3.7.3 Client-side antivirus software and Endpoint Detection and Response (EDR) protection systems perform real-time anomaly detection and alerting, forensic analysis, and endpoint repair. We block connections of USB storage devices, as well as automatic software installation. Backup servers store important information.
3.7.4 The network layer uses a firewall to control network traffic and applications. We use a security monitoring and management mechanism for intranet protection and database access.
3.7.5 Document confidentiality is ensured using a Digital Rights Management (DRM) system and disk encryption.
3.7.6 Email filtering and auditing systems and Anti-APT software reduce the risks from email usage.
3.7.7 Fingerprint identification and card swiping systems for gate management to meet the physical security requirements of two-factor authentication.
3.7.8 Our systems are further reinforced through centralized host management, environmental control and alarm mechanisms in the computer room, regular data backup, and annual disaster recovery drills.

4. Training
The Security Department also conducts quarterly information security training for all staff. The theme is planned according to the current internal and external threat situation.

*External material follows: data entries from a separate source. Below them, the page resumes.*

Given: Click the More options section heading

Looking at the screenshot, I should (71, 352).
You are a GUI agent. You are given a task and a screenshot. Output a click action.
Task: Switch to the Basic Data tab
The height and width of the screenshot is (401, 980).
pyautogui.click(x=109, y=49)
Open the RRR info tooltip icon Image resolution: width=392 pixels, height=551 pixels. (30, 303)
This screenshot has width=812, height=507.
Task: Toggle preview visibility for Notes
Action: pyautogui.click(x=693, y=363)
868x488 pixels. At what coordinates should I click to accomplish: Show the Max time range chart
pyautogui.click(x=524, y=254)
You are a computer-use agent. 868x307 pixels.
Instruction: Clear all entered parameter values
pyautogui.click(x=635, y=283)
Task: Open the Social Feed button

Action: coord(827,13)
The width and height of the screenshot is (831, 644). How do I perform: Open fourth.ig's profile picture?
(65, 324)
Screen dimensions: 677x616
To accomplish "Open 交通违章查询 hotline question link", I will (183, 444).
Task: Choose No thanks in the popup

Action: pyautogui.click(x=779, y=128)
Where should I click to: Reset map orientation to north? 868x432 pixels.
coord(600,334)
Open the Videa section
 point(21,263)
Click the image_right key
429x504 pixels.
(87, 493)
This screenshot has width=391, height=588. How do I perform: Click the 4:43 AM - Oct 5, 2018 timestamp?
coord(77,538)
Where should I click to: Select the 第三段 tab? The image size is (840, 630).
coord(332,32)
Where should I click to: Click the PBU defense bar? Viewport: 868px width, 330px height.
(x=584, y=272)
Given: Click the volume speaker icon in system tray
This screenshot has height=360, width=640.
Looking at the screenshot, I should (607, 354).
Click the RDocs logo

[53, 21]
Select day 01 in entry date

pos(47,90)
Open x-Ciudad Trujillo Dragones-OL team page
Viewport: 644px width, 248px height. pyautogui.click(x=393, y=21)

The themes of each quarter in 2021 were as follows:
 

2021 Monthly Security Training Program
Quarter Theme
Q1 Identification of malicious websites
Q2 Malware prevention and home office security
Q3 Prevention of social engineering attacks & phishing tests
Q4 PIP regulations for email

 

V. Resources invested in information security

We have continued to invest in information security to comprehensively improve our capabilities. In 2021, our investments increased by 190% compared with 2020. The investments included governance and technology infrastructure improvements, security equipment, intelligence monitoring and analysis, and incident response drills and training.

 

VI. Incidents

Notification and handling procedures for security incidents are clearly defined. Incidents are recorded by the information unit notification window and an event level is set. The risk management team is notified of major incidents. We eliminate and resolve incidents within the target processing time, and complete root cause analysis and take corrective measures after handling to prevent recurrence.

So far in 2021, we have not suffered any losses due to major security incidents.